L’admiratrice d’André Breton, d’Alexandre Dumas, de William Shakespeare et de Stendhal s’affichait comme «écrivaine», «pour fâcher le monde, car ce n’est pas reconnu comme un métier». Elle avait témoigné une grande fidélité à l’éditeur d’Orbe, Bernard Campiche.

Son dernier documentaire3 présenté à Soleure (les 22 et 28 janvier 2010), fut «Fantaisie baroque», une petite escapade de huit minutes à travers des tapisseries à l’huile de Johann Carl Rosenberg (XVIIIème siècle) recouvrant les murs de la Salle baroque à la Maison «Karl der Große» de Zurich.

Le 5 mars 2013, à Berne, Michel Duclos, l’ambassadeur de France en Suisse, la décora des insignes de Commandeure dans l’Ordre national du Mérite.

Anne Cuneo avait bâti des ponts entre les régions linguistiques suisses, qu’elle adulait avec la même flamme. Celle qui «galopait à travers les faits» s’est éteinte, percluse de métastases, au Centre hospitalier universitaire vaudois de Lausanne.

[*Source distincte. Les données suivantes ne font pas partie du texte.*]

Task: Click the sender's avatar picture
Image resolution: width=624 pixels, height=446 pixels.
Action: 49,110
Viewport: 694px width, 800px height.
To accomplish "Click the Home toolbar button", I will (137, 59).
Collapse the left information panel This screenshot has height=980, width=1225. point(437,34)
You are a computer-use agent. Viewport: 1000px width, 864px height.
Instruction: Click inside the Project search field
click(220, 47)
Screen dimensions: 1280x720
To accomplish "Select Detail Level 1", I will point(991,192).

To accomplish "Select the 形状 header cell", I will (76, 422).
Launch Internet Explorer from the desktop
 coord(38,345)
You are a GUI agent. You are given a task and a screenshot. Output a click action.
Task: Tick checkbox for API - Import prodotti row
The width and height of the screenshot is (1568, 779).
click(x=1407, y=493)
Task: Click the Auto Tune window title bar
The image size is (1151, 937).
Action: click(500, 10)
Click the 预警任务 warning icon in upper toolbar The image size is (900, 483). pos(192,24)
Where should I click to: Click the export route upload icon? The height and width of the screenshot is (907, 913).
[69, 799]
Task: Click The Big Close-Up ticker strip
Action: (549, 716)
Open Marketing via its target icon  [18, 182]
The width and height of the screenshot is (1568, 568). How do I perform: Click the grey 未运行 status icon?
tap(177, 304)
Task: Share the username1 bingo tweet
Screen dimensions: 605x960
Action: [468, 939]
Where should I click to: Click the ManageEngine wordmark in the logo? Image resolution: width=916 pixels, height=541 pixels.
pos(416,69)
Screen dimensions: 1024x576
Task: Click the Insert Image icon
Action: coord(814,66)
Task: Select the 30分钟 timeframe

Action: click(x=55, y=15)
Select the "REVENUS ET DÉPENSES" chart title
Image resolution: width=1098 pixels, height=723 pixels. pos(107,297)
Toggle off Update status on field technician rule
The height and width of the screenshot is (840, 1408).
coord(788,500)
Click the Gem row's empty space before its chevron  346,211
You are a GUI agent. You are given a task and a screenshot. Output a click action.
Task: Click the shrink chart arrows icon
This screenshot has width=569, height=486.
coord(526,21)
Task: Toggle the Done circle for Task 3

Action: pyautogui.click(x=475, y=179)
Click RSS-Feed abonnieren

Dans la cité au bord du Léman, elle avait vaincu la solitude et l’indigence, avant qu’elle ne la choisse comme cadre des enquêtes menées par son double Marie Machiavelli.

L’artiste éminemment éclectique, disparue il y a quatre semaines, femme engagée, intransigeante, parfois rugueuse, avait lutté sans relâche pour l’émancipation de ses semblables, les droits des étrangers, et milité contre l’énergie nucléaire.

«L’Hebdo» (Lausanne) lui a consacré, le 12 février 2015, une édition spéciale numérique de vingt-trois pages.

 


1. Numéro bilingue de février 2015, 132 pages, 20 FS.

2. Depuis janvier 1966, les Journées cinématographiques offrent un vaste panorama quant à la production helvétique de l’année écoulée.

3. En sus de moult reportages pour la télévision, elle en réalisa dix-sept.